The difference in the Celtics—between who they were on Thursday night and who they’ve been for most of these playoffs—was Kristaps Porzingis. Boston’s matchup-busting center returned to game action for the first time since straining his calf against the Heat 38 days ago, coming in off the bench to wreck every defensive switch. The 6-foot-3 Jaden Hardy had no chance. Josh Green was dead in the water. Even the bigger, stronger Luka Doncic, who knows Porzingis’s game all too well, sometimes looked absolutely helpless in trying to slow his former teammate. “He’s a matchup nightmare,” Derrick White said. “Even when you play good defense, he doesn’t really see you.” And by the end of the night, that persistent waking nightmare had yielded 20 points in 21 minutes, as well as steady rebounding and hellacious rim protection.

“At the end, it’s just basketball, and I’ve been doing this for a long time,” Porzingis said. “Even if I have time off, I can jump right back in, and I feel the same way. I can get to my spots, and I do. So whether it’s playoffs, regular season, or whatever, I know how to do this.”

That kind of production was problem enough for the Mavericks, who sputtered to their lowest scoring total of the postseason on Thursday night. Yet for Porzingis, in particular, to look this comfortable this quickly poses real structural issues for the Dallas defense. Porzingis was the single most efficient post scorer in the NBA this season, according to Synergy Sports, precisely because he destroyed these sorts of mismatches. If his recently injured calf won’t slow him down at all, switching against the pick-and-roll might not be a viable strategy for the Mavs in this series—which in and of itself would lead to a cascading series of other problems rooted in other potential styles of coverage. Boston very much wants you to scramble, bringing extra defenders to the ball or into the paint so that Tatum and Jaylen Brown can swing the ball out to shooters for the punishing blow.

Switching against the ball screen, if nothing else, is a means of containment: an attempt to keep everything in its place, with a defender in front of every opponent. Porzingis breaks the formula by making the defender in front of him largely irrelevant. He took 13 attempts from the floor in Game 1, making eight. Porzingis might shoot less often in Game 2, but only because he will have forced the Mavericks’ hand to make some kind of address. It can be challenging to stick to a switching scheme for just this reason. What do you do when a 7-foot-2 center is making shots from the elbow look like layups? It might even be the smart tactical play to force Porzingis to beat the switch again in Game 2—to prove that he can be as physical in fighting for his spot on that injured calf, and as consistent in converting some of his tougher looks. But if he succeeds, Dallas could be on the ropes before this series has even really begun.

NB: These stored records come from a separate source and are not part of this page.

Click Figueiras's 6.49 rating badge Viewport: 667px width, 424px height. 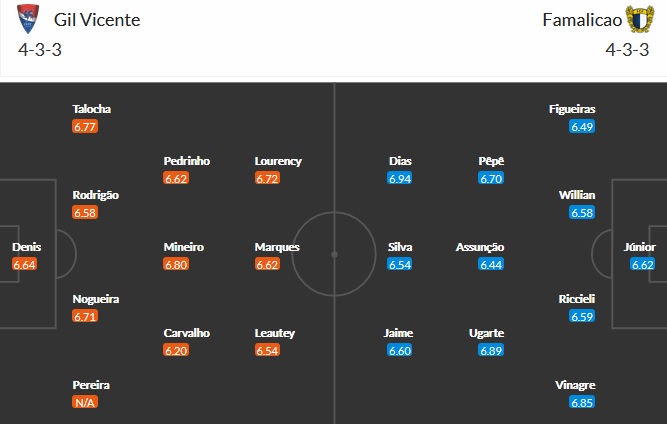coord(581,127)
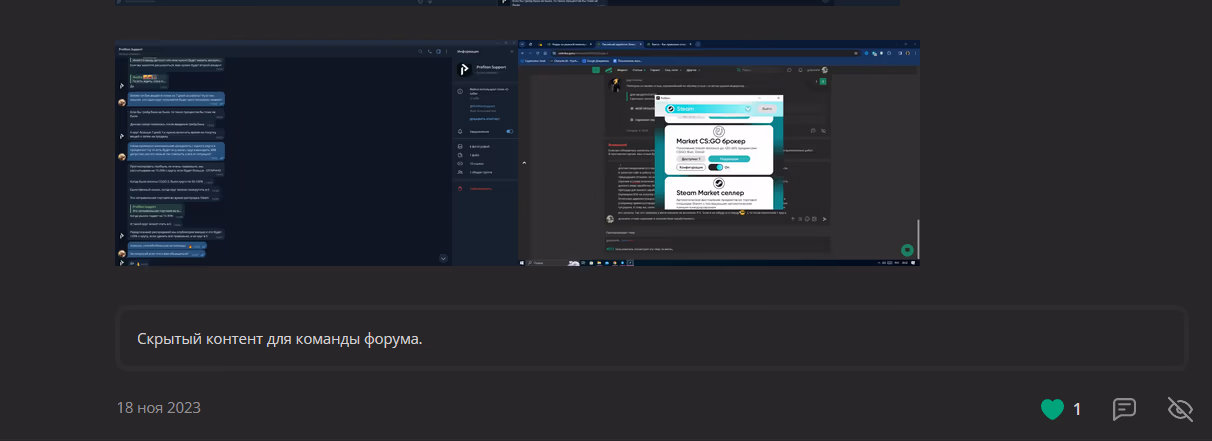Click the search icon in Telegram chat header
The image size is (1212, 441).
coord(420,50)

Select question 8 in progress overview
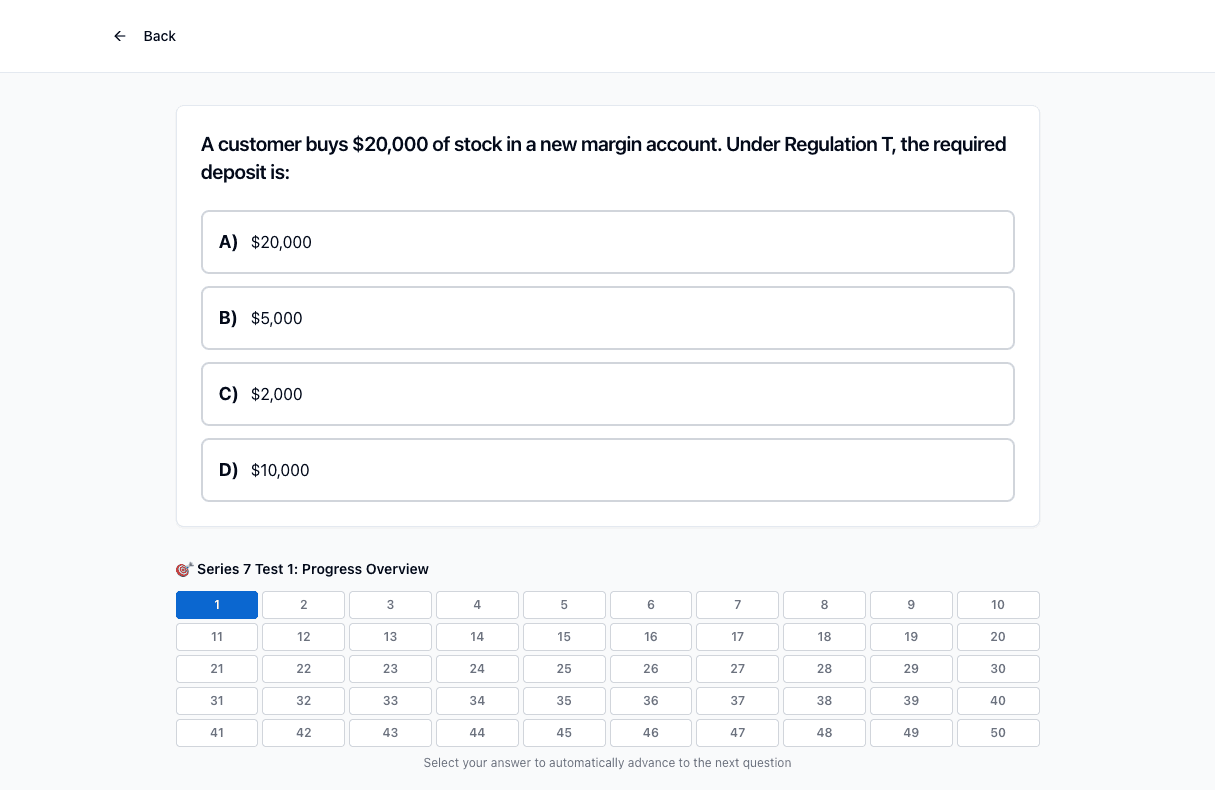tap(824, 605)
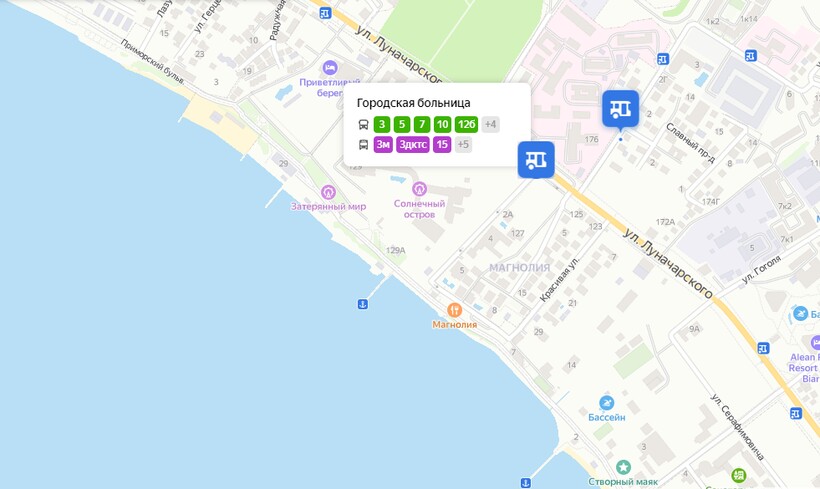Click the small bus stop icon near Alean Resort
Image resolution: width=820 pixels, height=489 pixels.
tap(764, 348)
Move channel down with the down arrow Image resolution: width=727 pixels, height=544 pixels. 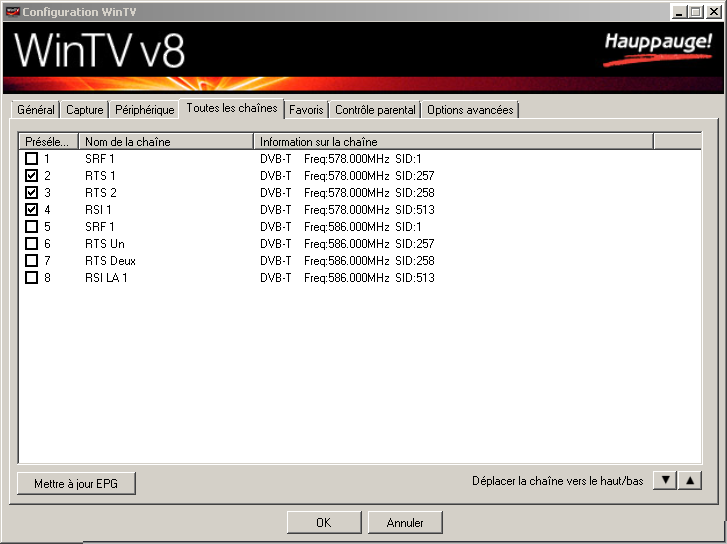(x=663, y=481)
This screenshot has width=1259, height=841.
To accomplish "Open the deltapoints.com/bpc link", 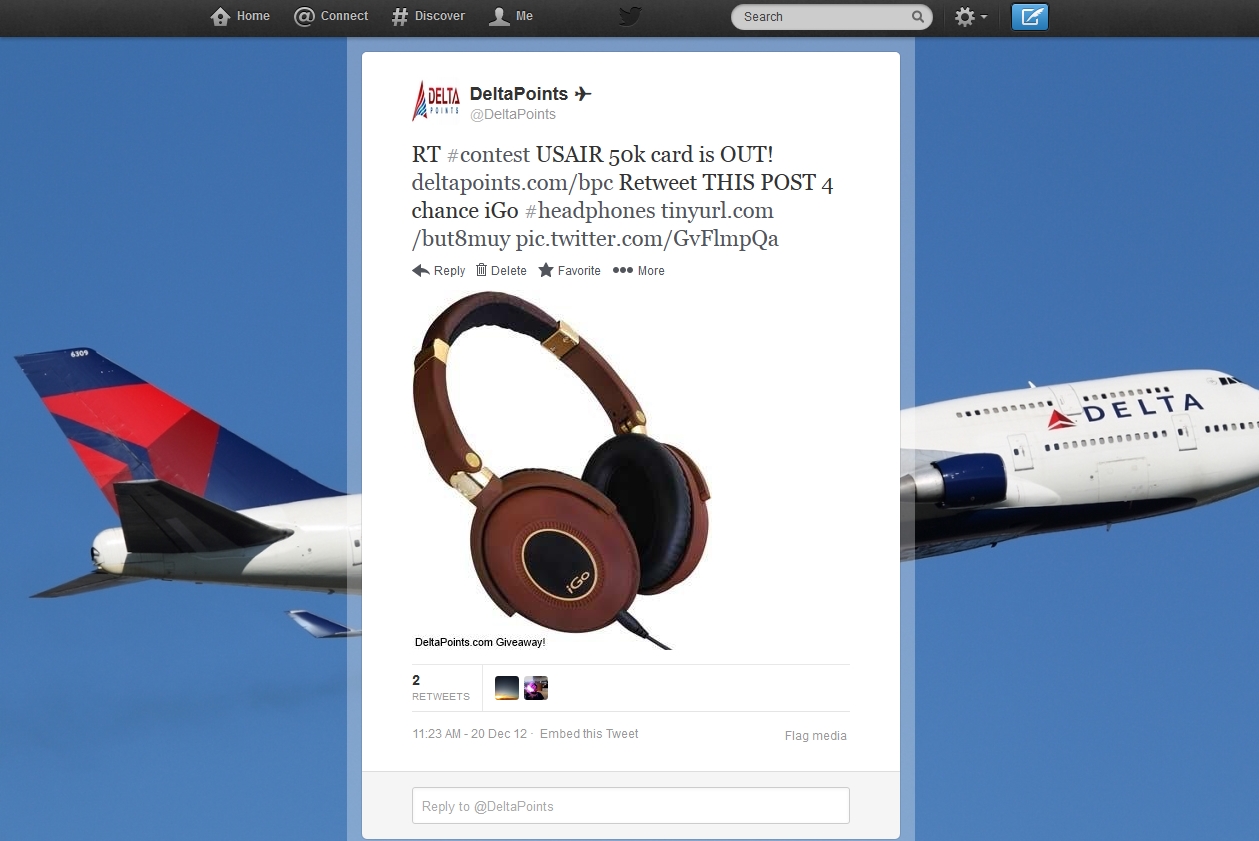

Yet if the Mavericks do change up some of their core defensive mechanics, Porzingis can create similar problems by running a pick-and-pop with any of Boston’s many ball handlers, or even just by spacing the floor—and pulling away a big—from the weak side. “Having him back and him playing well and to that level he was during the season is so important for us because you got another defender, another shooter, out there that you have to respect,” Brown said. “So that just opens it up for everybody else.” And because of that, Porzingis is an existential threat to Daniel Gafford and Dereck Lively II in this series. If the Mavs match up one of their rim-protecting centers against Porzingis, by default, they undercut what they do best by stranding them out in space, far away from the basket. Yet if the Mavs don’t match up one of their bigs against Porzingis, they present on a platter the exact sort of mismatch the Celtics would otherwise work to create.

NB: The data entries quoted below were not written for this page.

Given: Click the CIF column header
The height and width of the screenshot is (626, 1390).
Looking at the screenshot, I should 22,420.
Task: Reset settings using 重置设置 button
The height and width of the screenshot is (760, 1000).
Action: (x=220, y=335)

This is how Boston breaks you. “We’re a good team when guys are down, but we’re really, really special when we have everybody,” Tatum said. A good team can somewhat messily take care of business against the Pacers; a special one can completely dismantle the Mavericks. Porzingis is Boston’s margin for error. What’s a third-quarter lull against an opponent that’s compromised down to their very scheme? There’s so much more room for Boston to ebb and flow when Porzingis challenges Dallas at the core of its identity.